The Mississippi State Board of Education on Nov. 20 approved higher cut scores that reset how schools and districts will earn A–F ratings beginning in the 2025–26 school year.
Board members voted 'aye' after staff described a hybrid standard‑setting process carried out earlier in 2025 that combined norm‑referenced and criterion approaches. Allen, who led the presentation, told the board the committee worked from school profile impact data and performance‑level descriptors developed in meetings on Sept. 9 and Oct. 13 and that a memo from the Center for Assessment documents the process.
Why it matters: The change adjusts expectations statewide for proficiency and growth and will affect school and district ratings used for public reporting and planning. Staff said the committee included legislators, superintendents, assessment and accountability practitioners, and a board representative and that the process allowed members to view live impact data as they set cut points.
What staff said: Allen described the technical steps and said the committee used live impact tools to assess distributions and potential effects on school and district counts.
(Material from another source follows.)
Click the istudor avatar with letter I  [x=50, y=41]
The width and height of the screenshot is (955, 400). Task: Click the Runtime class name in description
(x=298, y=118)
He noted the state's long‑term goal that subgroups reach 70% proficiency by 2027 and that standard setting aimed to align policy priorities with defensible expert judgments.
Board discussion and vote: Members praised the committee's work and urged continued support for schools as expectations rise. After a motion and second, the board voted in favor and the chair announced the cuts would take effect for 2025–26.
Next steps: Staff said they will run 2024–25 data with the new cuts as a planning exercise to show districts where they would have landed under the revised standards. The board also acknowledged the need to continue supporting literacy and math interventions tied to accountability expectations.